Política

ATAQUE AOS TRABALHADORES

PL da terceirização é um atentado contra os trabalhadores e seus direitos

A terceirização, que existe há décadas no país, é responsável por milhares de acidentes de trabalho que causam mortes e mutilações; impede que trabalhadores se organizem para reivindicar seus direitos; leva ao aumento da exploração e acaba com a possibilidade de organização sindical. Os deputados, que gozam de privilégios imensos, estão votando um ataque a todos os trabalhadores no país.

Fernando Pardal

@fepardal

quarta-feira 22 de março de 2017| Edição do dia

Os ataques do governo golpista de Temer vão a todo vapor. Depois de aprovada a PEC 55 e a reforma do Ensino Médio, a reforma da previdência é um de seus grandes objetivos. Mas talvez o maior ataque na agenda do governo seja o da reforma trabalhista, e pela resistência que é capaz de gerar, é também um dos mais difíceis de ser levado à frente.

É por isso que os capitalistas contam com outros recursos para tentar enfiar esse ataque goela abaixo: o STF aprova por seus meios ataques ao direito de greve; e agora, o golpista Rodrigo Maia (DEM), que preside a Câmara, desenterrou um projeto de lei de 1998 para votar praticamente da noite para o dia.

Os ataques contidos no PL 4302 são muitos em um só, e representam um verdadeiro atentado contra os trabalhadores. Eles fragmentam e dividem os trabalhadores, retirando a força de seus sindicatos e da unidade das categorias. Em um mesmo local de trabalho, a terceirização coloca dois trabalhadores, lado a lado, às vezes cumprindo a mesma função, com salários e direitos diferentes. Aumentam a possibilidade de contratos temporários, aumentado seu prazo para nove meses, acabando com qualquer possibilidade de estabilidade no emprego e colocando permanentemente uma faca no pescoço do trabalhador, que sabe que amanhã estará novamente na fila do desemprego.

Dividir para conquistar é uma velha máxima da guerra.
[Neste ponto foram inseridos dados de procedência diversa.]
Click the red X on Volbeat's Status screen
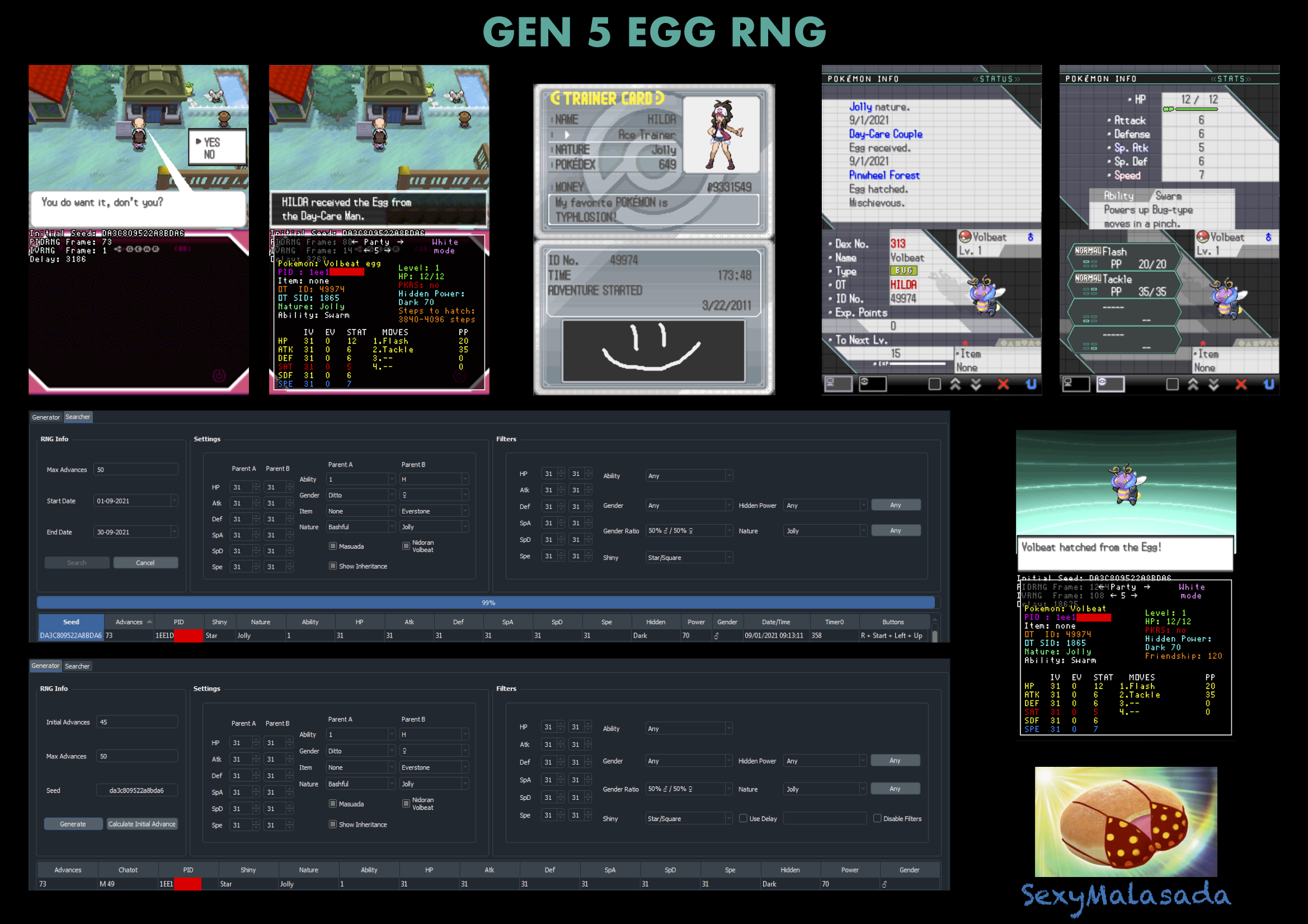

E assim conduzem seus negócios os capitalistas e os seus políticos. Hoje, durante os debates da votação do PL 4320, que instaura a generalização da terceirização em qualquer atividade, os argumentos dos deputados golpistas que querem sua aprovação foram de verdadeira chantagem: "defendemos o emprego", dizem eles, cujos "empregos" contam com salários e privilégios que não passam nem nos sonhos de qualquer peão no país (que dirá um que seja terceirizado).

Porque para nós o emprego pode ser qualquer um, a qualquer salário, com quaisquer (falta de) direitos. Eles usam a chantagem do desemprego, da crise que eles mesmos criaram, para tentar impor aos trabalhadores que abram mão de direitos.

"São novas relações de trabalho", eles dizem. É uma "modernização" das relações entre capital e trabalho. A "modernização" deles, na verdade, é um retorno cada vez maior a condições de trabalho do século XIX, que antecedem as grandes lutas e conquistas dos trabalhadores de direitos elementares, como descanso semanal remunerado, férias, décimo terceiro. A terceirização vem para acabar com tudo isso.

A "modernização" é para o lucro deles. Dizem que é "ideológico" defender os direitos dos trabalhadores frente a "uma nova realidade". Mas escondem que a ideologia está em seu discurso de "modernização". Não há nada de moderno em jornadas de 60 horas semanais, em salários de fome, em retirada de direitos, nas falências fraudulentas das empresas terceirizadas para deixar os trabalhadores na rua sem direitos. Não há nada de "moderno" em impor a fome, a miséria, para preservar o lucro de um punhado de parasitas.

Enquanto isso, as centrais sindicais estão "dormindo": burocratas privilegiados estão à frente da CUT e CTB, e para eles os direitos dos trabalhadores não importam. Querem é garantir o seu. Pode até ser que a divisão entre terceirizados e efetivos seja melhor para eles, com a criação de mais cargos sindicais e mais cargos para eles. Nós temos que passar por cima desse corpo mole, e em cada local de trabalho unificar efetivos e terceirizados, fazer assembleias conjuntas e colocar de pé nossas lutas, obrigar a que as centrais se coloquem em cena.

Não podemos aceitar essa verdadeira liquidação de nossos direitos. Vamos para cima deles.